Problem description: Identify each line in the entries below that contains the word "pixels" and copy those lines in full.
╔══
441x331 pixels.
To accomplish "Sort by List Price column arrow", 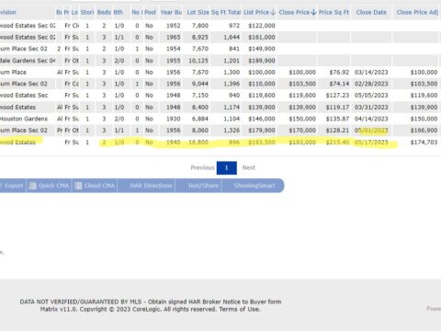I will (x=273, y=13).
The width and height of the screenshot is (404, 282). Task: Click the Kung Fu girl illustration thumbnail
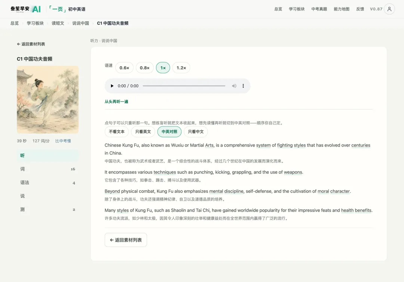tap(48, 99)
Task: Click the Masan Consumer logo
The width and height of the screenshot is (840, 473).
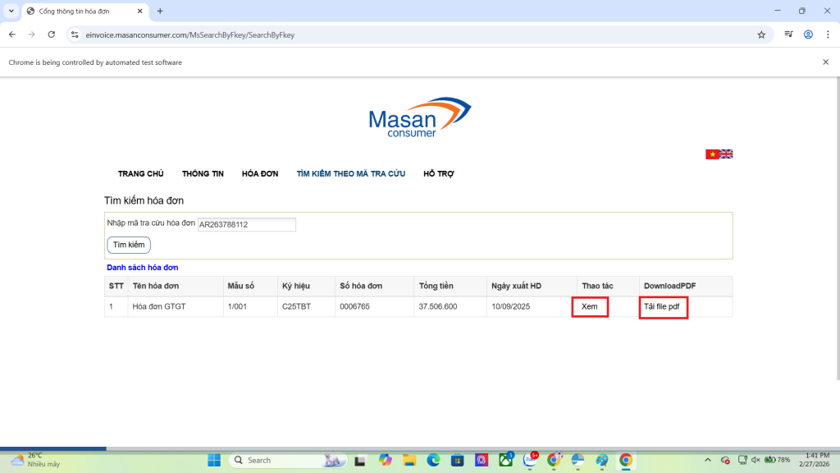Action: 419,117

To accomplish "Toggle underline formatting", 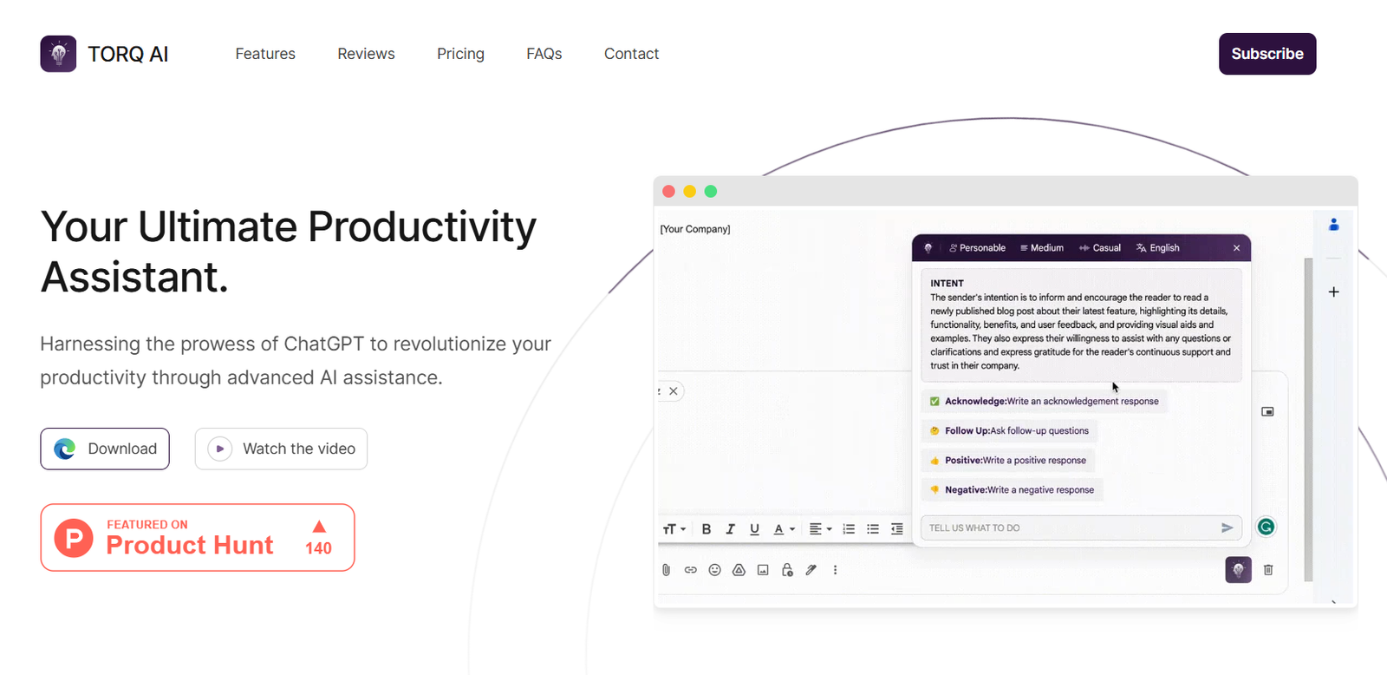I will [754, 529].
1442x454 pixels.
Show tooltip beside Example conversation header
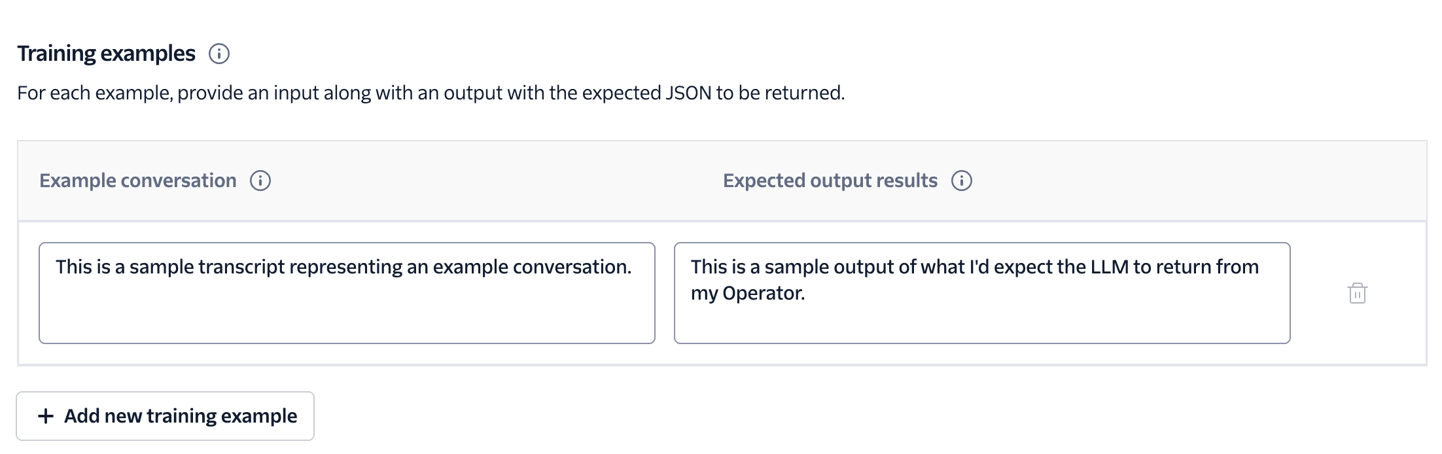tap(260, 181)
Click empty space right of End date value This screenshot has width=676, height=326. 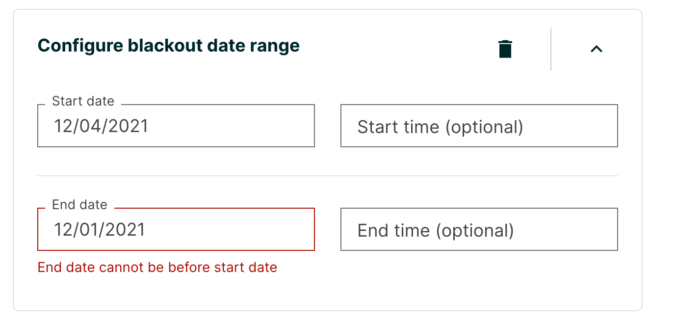pos(245,230)
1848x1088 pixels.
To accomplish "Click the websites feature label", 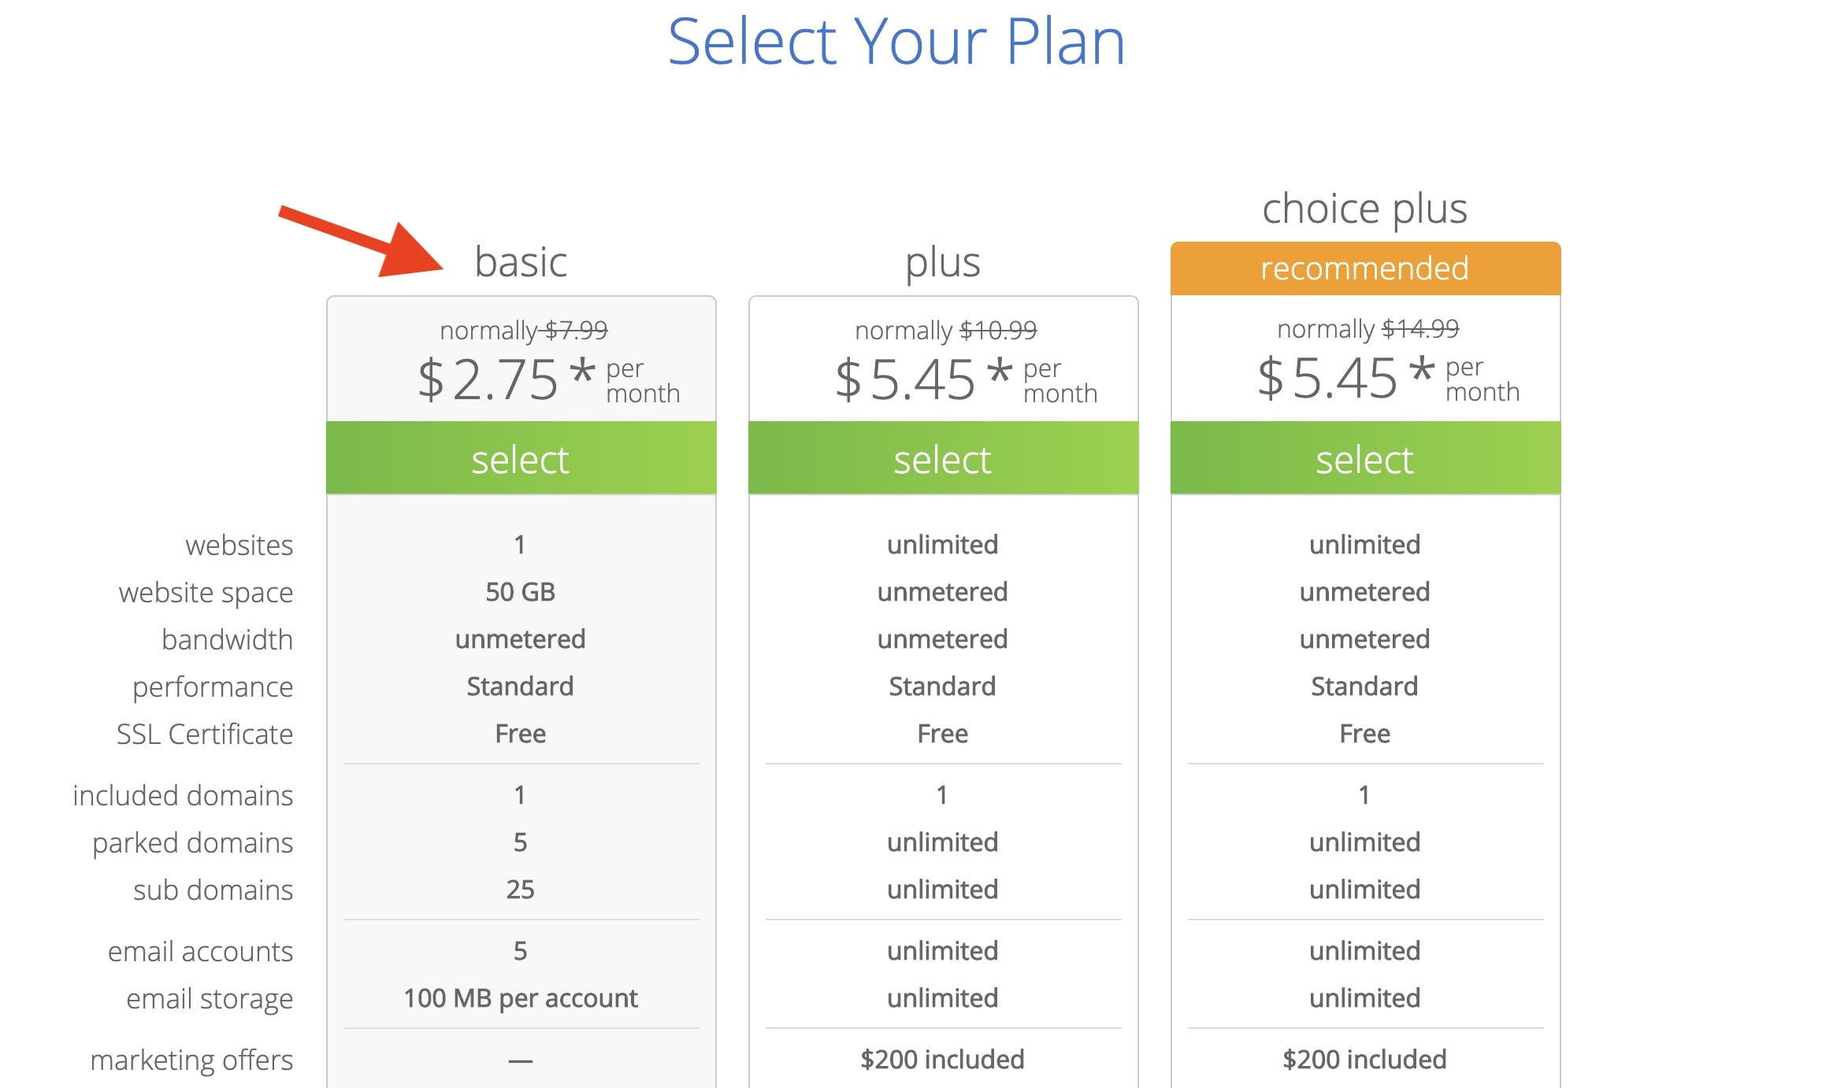I will pos(239,545).
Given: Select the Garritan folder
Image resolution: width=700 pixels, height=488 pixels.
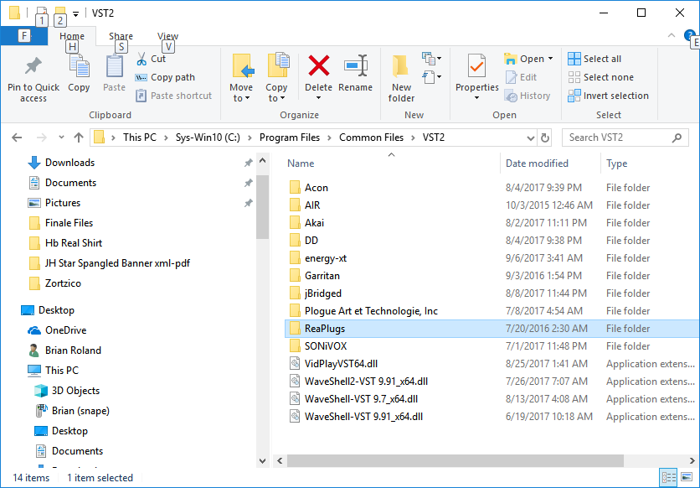Looking at the screenshot, I should tap(322, 276).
╚══
Result of this task:
441x331 pixels.
1442x454 pixels.
1848x1088 pixels.
Image resolution: width=700 pixels, height=488 pixels.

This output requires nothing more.